Tevazumuz nereye gitti?

Tevazu, kişisel gelişimin zirvesidir. Mütevazı olmayan kişi, kişisel gelişimini tamamlayamamış, iç çatışmaları yüksek, kendisiyle barışık olmayan bir kişidir.

     Bir adam kötü yoldan para kazanıp bununla kendisine bir inek alır. Neden sonra, yaptıklarından pişman olur ve hiç olmazsa iyi bir şey yapmış olmak için bunu Hacı Bekaş Veli’nin dergâhına kurban olarak bağışlamak ister.

      O zamanlar dergâhlar ayni zamanda aşevi işlevi görüyordu. Durumu Hacı Bekaş-ı Veli’ye anlatır ve Hacı Bektaş-ı Veli :

        “Helal değildir.” diye bu kurbanı geri çevirir.

      Bunun üzerine adam Mevlevi dergâhına gider ve ayni durumu Mevlana’ya anlatır. Mevlana ise; bu hediyeyi kabul eder. 
Adam ayni şeyi Hacı Bektaş-ı Veli’ye de anlattığını ama onun bunu kabul etmemiş olduğunu söyler ve Mevlana’ya bunun sebebini sorar. 
             Mevlana şöyle der:

      -  Biz bir karga isek Hacı Bektaş-ı Veli bir şahin gibidir. Öyle her leşe konmaz. O yüzden senin bu hediyeni biz kabul ederiz ama o kabul etmeyebilir.

      Adam üşenmez kalkar Hacı Bektas-ı Dergâhı’na gider ve Hacı Bektaş-ı Veli’ye, Mevlana’nın kurbanı kabul ettiğini söyleyip bunun sebebini bir de Hacı Bekaş-ı Veli’ye sorar.

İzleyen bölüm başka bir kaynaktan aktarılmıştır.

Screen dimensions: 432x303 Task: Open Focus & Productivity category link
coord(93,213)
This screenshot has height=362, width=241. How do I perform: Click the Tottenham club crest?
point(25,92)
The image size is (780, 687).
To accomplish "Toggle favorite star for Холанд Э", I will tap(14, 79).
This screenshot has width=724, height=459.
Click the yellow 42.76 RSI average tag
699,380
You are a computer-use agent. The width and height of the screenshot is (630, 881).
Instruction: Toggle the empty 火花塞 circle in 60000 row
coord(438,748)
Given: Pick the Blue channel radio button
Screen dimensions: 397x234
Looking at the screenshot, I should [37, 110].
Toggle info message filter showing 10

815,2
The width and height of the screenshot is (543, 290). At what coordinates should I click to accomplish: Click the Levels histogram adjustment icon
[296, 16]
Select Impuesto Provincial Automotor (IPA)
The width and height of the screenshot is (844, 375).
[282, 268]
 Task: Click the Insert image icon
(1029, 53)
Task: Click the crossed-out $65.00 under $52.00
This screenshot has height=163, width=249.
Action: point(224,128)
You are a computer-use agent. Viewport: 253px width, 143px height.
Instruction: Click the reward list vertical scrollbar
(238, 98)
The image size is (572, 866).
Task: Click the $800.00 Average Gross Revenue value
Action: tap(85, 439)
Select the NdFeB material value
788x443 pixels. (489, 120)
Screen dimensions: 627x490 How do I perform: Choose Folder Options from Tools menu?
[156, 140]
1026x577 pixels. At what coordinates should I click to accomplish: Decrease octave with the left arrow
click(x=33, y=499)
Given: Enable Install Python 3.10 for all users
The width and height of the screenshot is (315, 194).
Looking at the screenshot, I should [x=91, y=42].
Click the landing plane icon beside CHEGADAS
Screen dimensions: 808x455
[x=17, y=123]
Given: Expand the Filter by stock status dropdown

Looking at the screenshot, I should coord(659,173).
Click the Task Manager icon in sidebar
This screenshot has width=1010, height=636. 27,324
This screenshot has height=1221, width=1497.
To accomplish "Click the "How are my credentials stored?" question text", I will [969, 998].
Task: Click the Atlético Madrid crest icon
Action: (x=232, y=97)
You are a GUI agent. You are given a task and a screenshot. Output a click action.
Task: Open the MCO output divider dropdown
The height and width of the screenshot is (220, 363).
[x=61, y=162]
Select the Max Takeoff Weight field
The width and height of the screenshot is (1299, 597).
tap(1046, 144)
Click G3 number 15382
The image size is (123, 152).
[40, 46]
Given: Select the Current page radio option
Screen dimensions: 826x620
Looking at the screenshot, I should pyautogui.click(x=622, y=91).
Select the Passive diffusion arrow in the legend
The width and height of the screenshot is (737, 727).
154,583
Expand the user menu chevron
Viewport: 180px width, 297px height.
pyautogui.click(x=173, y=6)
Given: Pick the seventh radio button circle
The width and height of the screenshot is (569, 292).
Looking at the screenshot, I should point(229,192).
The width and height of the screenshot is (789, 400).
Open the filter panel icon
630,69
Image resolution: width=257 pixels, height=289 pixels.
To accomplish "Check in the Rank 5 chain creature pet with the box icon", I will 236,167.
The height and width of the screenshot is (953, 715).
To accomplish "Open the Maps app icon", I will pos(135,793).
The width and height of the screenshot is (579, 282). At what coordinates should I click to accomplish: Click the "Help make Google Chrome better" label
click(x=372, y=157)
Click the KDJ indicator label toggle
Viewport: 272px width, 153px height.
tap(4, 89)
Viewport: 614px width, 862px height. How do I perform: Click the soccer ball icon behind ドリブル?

      Hacı Bektaş da şöyle der:

  • Bizim gönlümüz bir su birikintisi ise Mevlana’nın gönlü okyanus gibidir. Bu yüzden, bir damlayla bizim gönlümüz kirlenebilir ama onun engin gönlü kirlenmez. Bu sebepten dolayı o senin hediyeni kabul etmiştir. 

      Tevazu, kişisel gelişimin zirvesidir.

      Özgüven sahibi olmak, kendine inanmak, kendini ifade edebilmek; tamam, çok güzel özellikler.

      İnsanların zihinlerinde; sahip olduğu yeteneklerini engelleyen, çoraklaştıran sınırları kırması ve aşması gerektiğini, sağlıklı düşünen herkes kabul eder ve etmelidir.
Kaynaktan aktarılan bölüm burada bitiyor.